Answer
The rate during the first portion is $10$ miles per hour. The rate during the cool down phase is $8$ miles per hour.
Work Step by Step
Let $x$ be the speed of the first portion. Then $x-2$ is the rate of the cooldown portion.

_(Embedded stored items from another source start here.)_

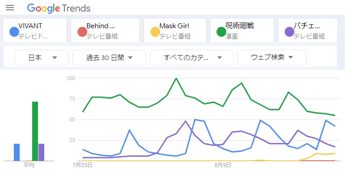The height and width of the screenshot is (176, 345).
Task: Click the 8月9日 date label
Action: (x=223, y=165)
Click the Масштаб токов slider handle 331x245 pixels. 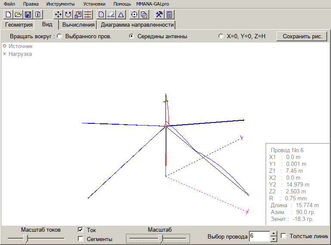(26, 238)
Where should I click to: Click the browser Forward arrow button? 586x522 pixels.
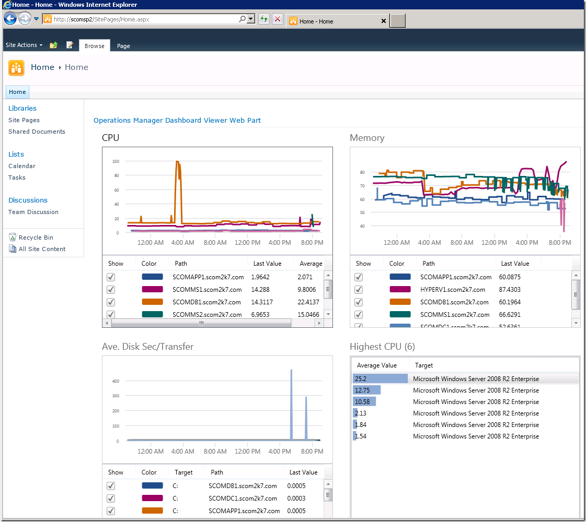[x=25, y=18]
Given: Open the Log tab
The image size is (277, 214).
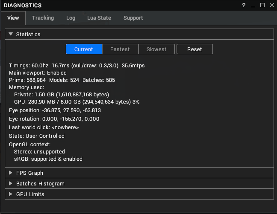Looking at the screenshot, I should (x=71, y=18).
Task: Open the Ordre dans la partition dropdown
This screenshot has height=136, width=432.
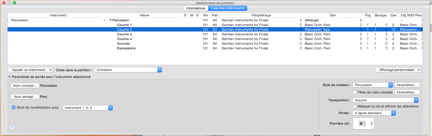Action: (128, 70)
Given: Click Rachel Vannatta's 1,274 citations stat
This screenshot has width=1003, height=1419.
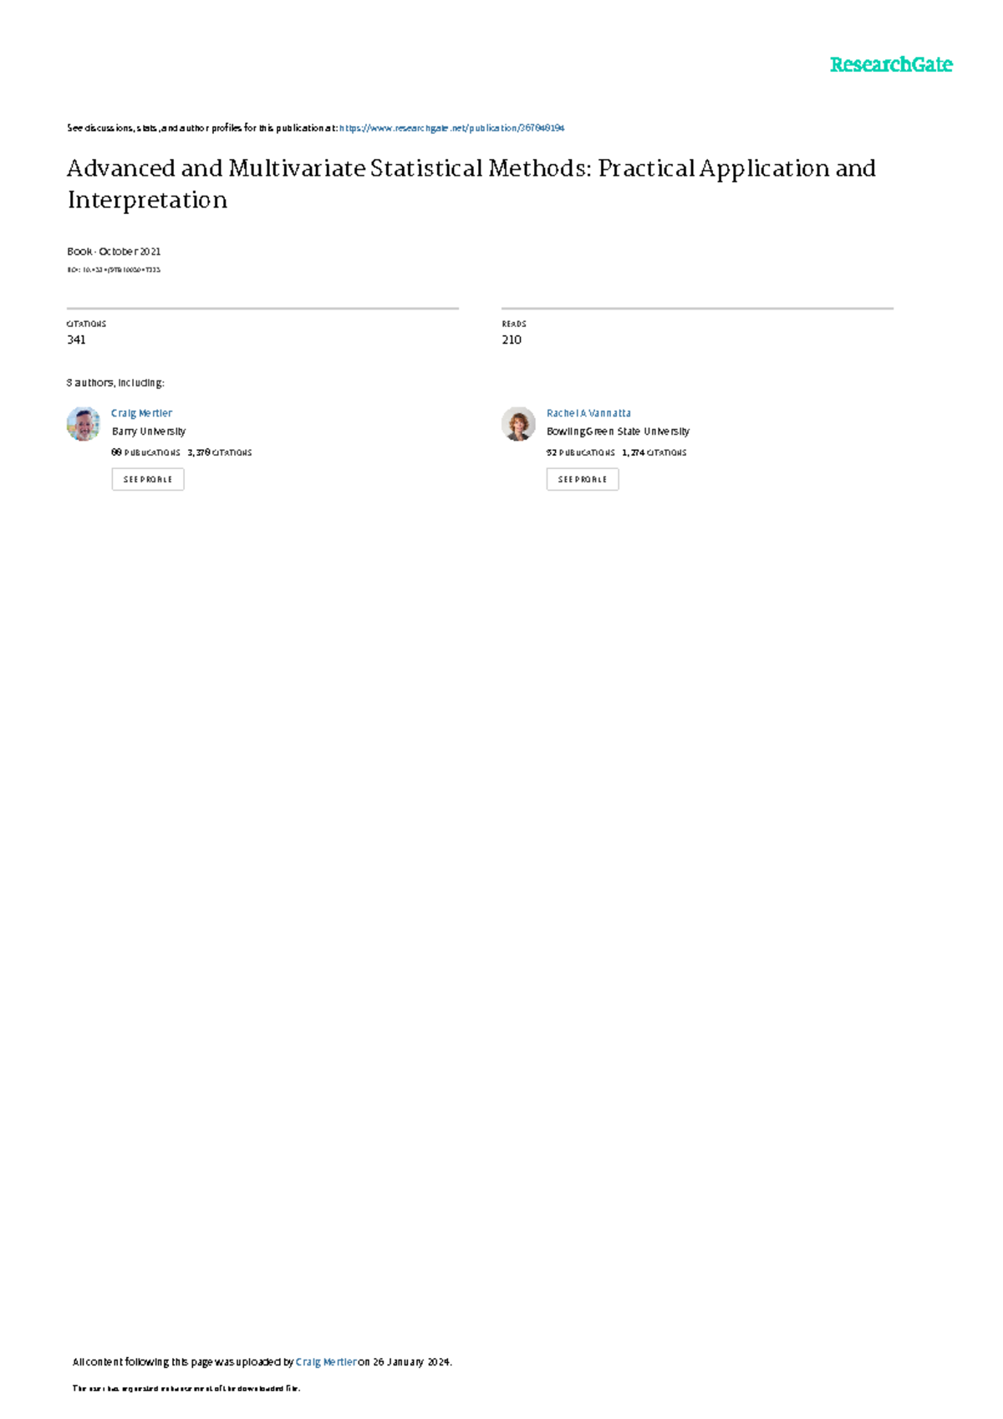Looking at the screenshot, I should pyautogui.click(x=654, y=452).
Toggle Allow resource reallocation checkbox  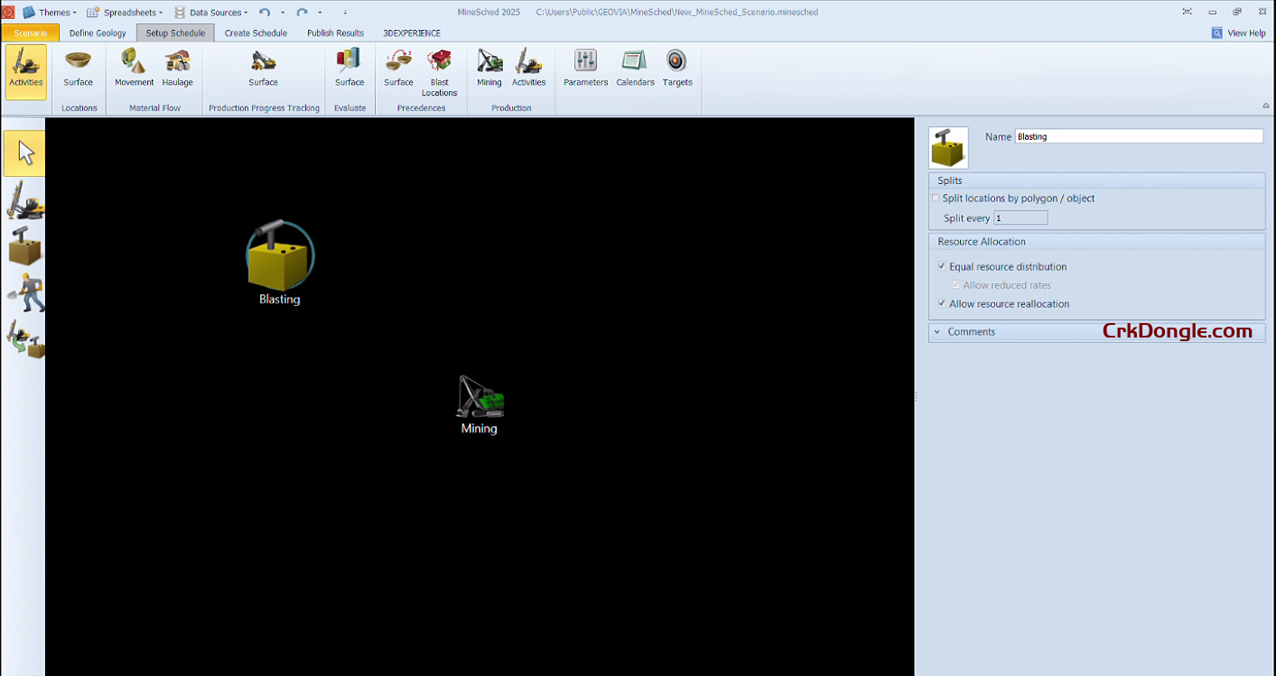942,304
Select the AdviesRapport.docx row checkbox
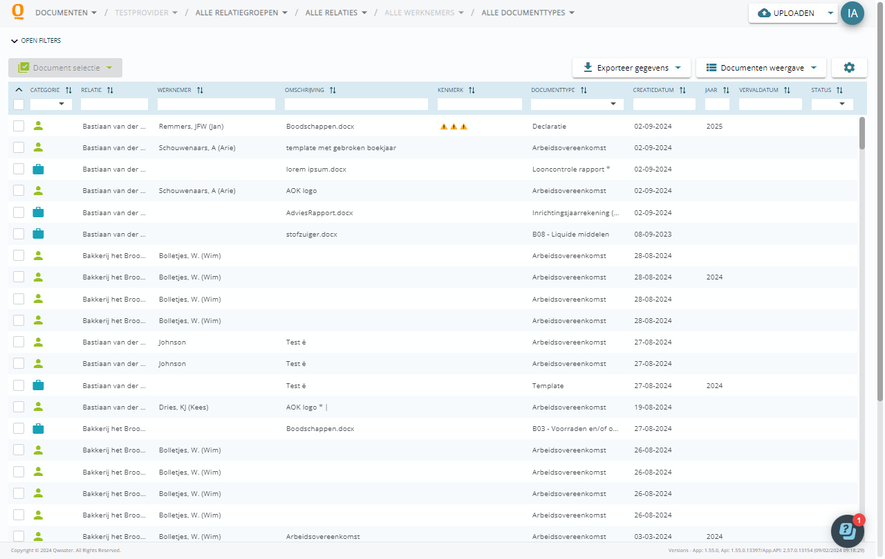 [19, 212]
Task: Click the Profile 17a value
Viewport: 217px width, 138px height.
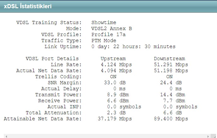Action: tap(109, 35)
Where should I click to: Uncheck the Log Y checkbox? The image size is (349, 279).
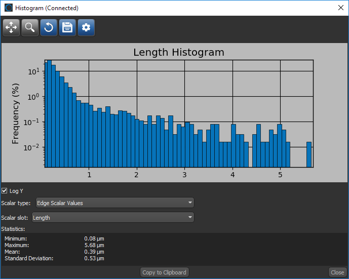pyautogui.click(x=5, y=191)
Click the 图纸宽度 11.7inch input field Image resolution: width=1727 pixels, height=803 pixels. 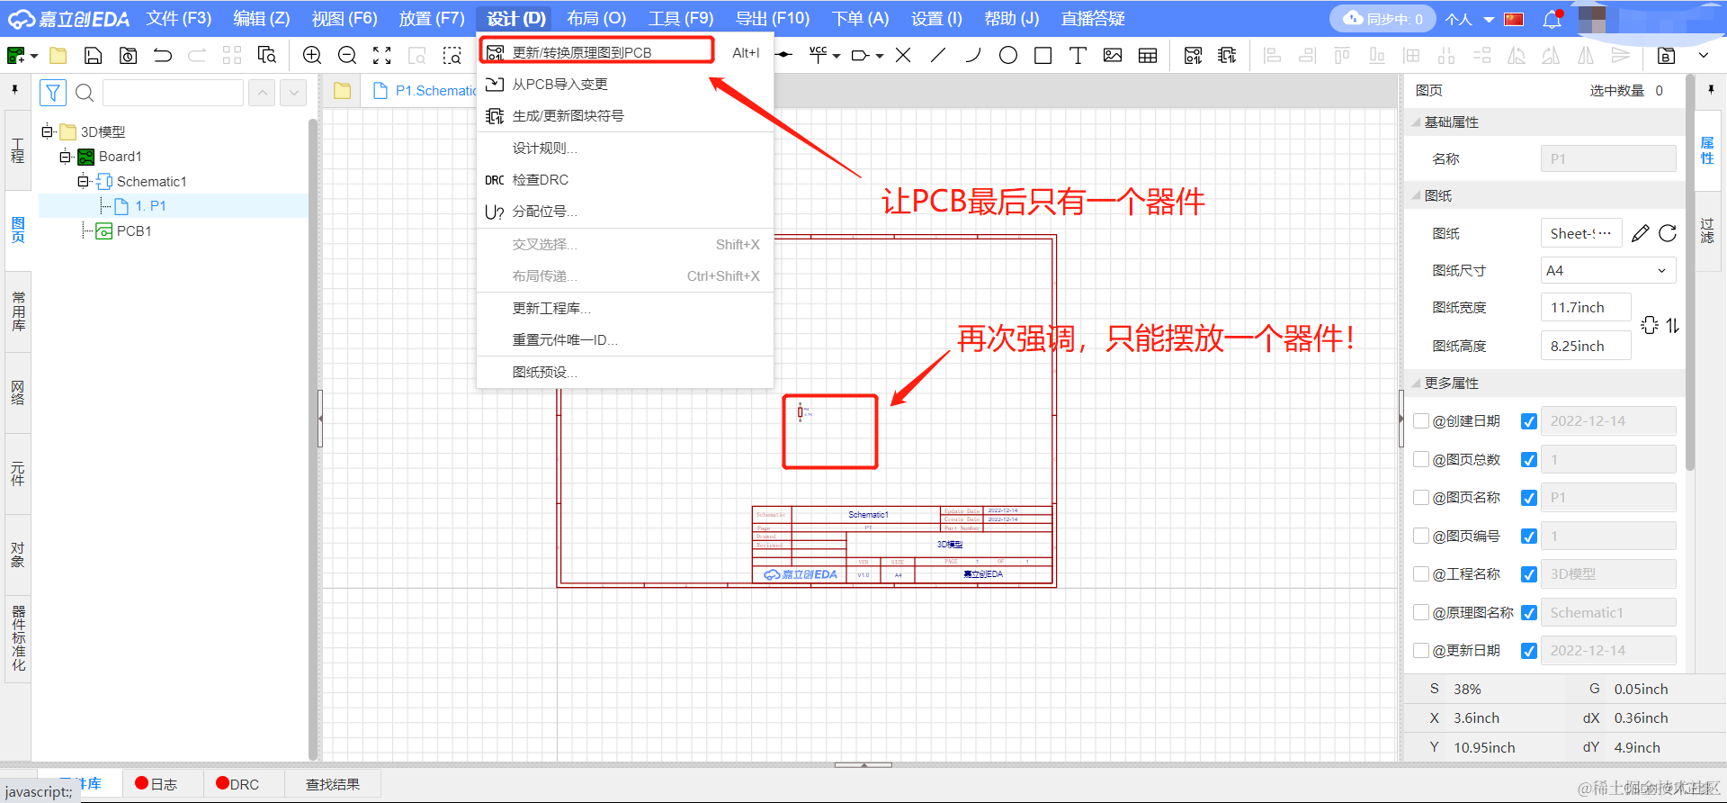(x=1586, y=308)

Using $D=rt,$ then the conditions of the problem for the first portion is
\begin{array}{l}\require{cancel}
20=xt
\\\\
\dfrac{20}{x}=t
.\end{array}
Using $D=rt,$ then the conditions of the problem for the cooldown portion is
\begin{array}{l}\require{cancel}
16=(x-2)t
\\\\
\dfrac{16}{x-2}=t
.\end{array}
Equating the two equations of $t,$ then
\begin{array}{l}\require{cancel}
\dfrac{20}{x}=\dfrac{16}{x-2}
.\end{array}
By cross-multiplication and by using the properties of equality, then
\begin{array}{l}\require{cancel}
20(x-2)=16(x)
\\\\
20x-40=16x
\\\\
20x-16x=40
\\\\
4x=40
\\\\
x=\dfrac{40}{4}
\\\\
x=10
.\end{array}
Hence, the rate during the first portion, $x,$ is $10$ miles per hour. The rate during the cooldown phase, $x-2,$ is $8$ miles per hour.